Comex Service B.V./werknemer

Verzoek van werkgever tot ontbinding arbeidsovereenkomst tijdens ziekte werknemer wordt afgewezen. Werkgever draagt geen grond aan voor ontbinding en heeft geen ziektegeldverzekering afgesloten. Risico is voor werkgever.
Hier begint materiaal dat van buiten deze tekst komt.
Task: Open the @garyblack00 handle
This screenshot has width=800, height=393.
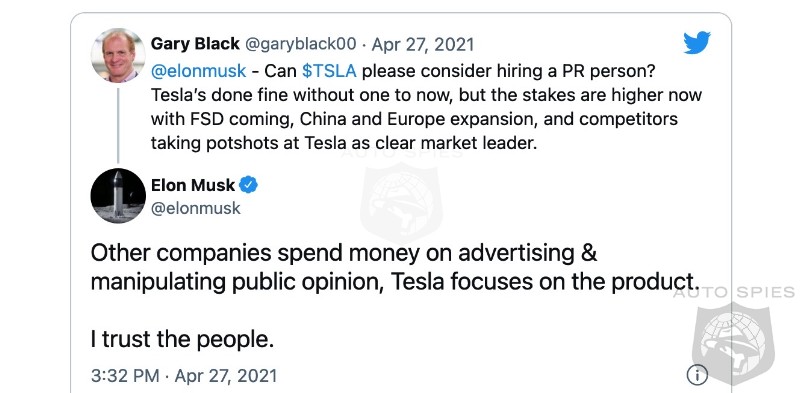Action: 301,44
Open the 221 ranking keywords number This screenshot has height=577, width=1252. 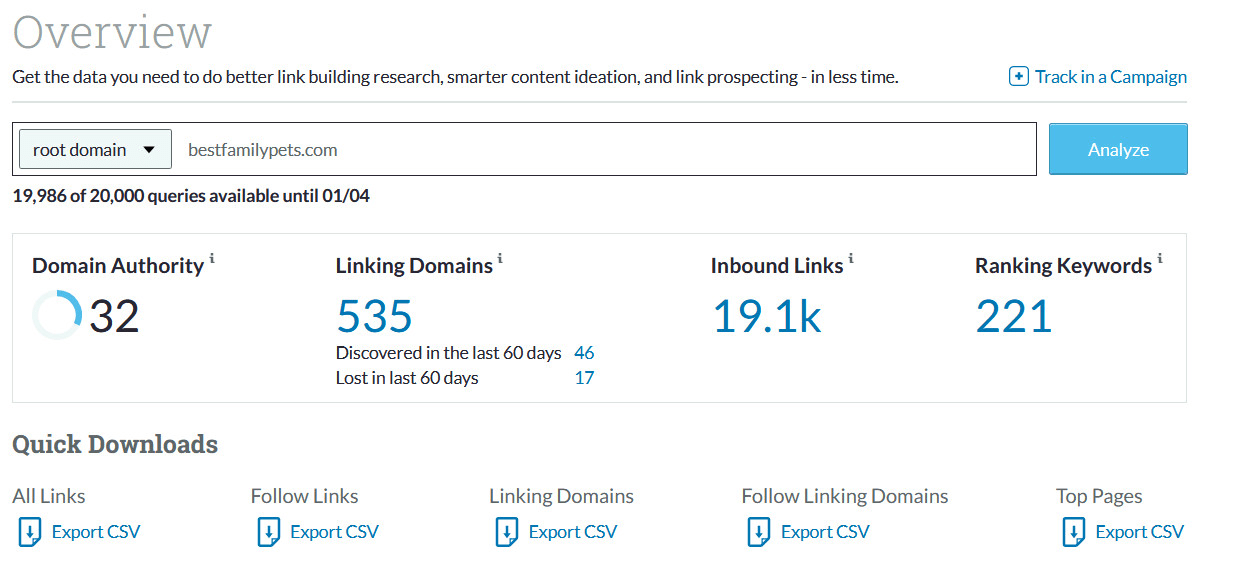click(1013, 317)
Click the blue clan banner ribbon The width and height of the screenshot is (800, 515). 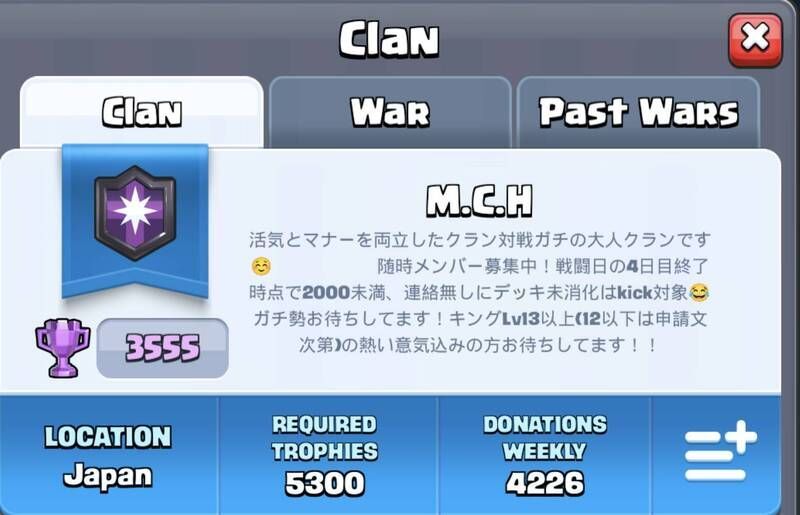coord(135,221)
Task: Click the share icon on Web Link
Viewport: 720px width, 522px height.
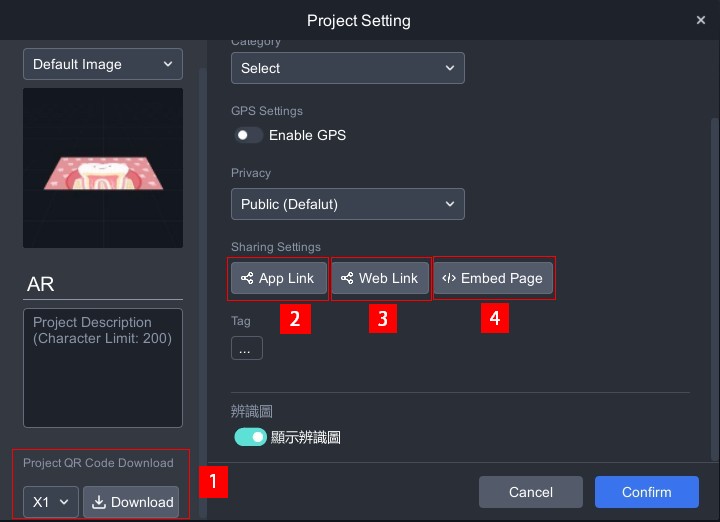Action: click(x=347, y=278)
Werknemer is vanaf 1 mei 2013 krachtens arbeidsovereenkomst in dienst van Comex in de functie van servicemedewerker voor 32 uur per week tegen een brutoloon van € 1.757,42 per maand. In september 2015 heeft werknemer, enig werknemer van Comex, een fietsongeluk gehad waarbij hij zijn linkerpols heeft gebroken, waardoor hij tot op heden niet in staat is zijn oorspronkelijke functie te vervullen. Wel heeft werknemer vanaf zijn arbeidsongeschiktheid verscheidene aangepaste werkzaamheden verricht. Op 6 september 2016 heeft Comex het UWV om toestemming verzocht om de arbeidsovereenkomst met werknemer op te zeggen. Op die aanvraag is op 26 september 2016 door het UWV afwijzend beslist vanwege het opzegverbod bij arbeidsongeschiktheid wegens ziekte. Comex verzoekt de tussen partijen bestaande arbeidsovereenkomst te ontbinden.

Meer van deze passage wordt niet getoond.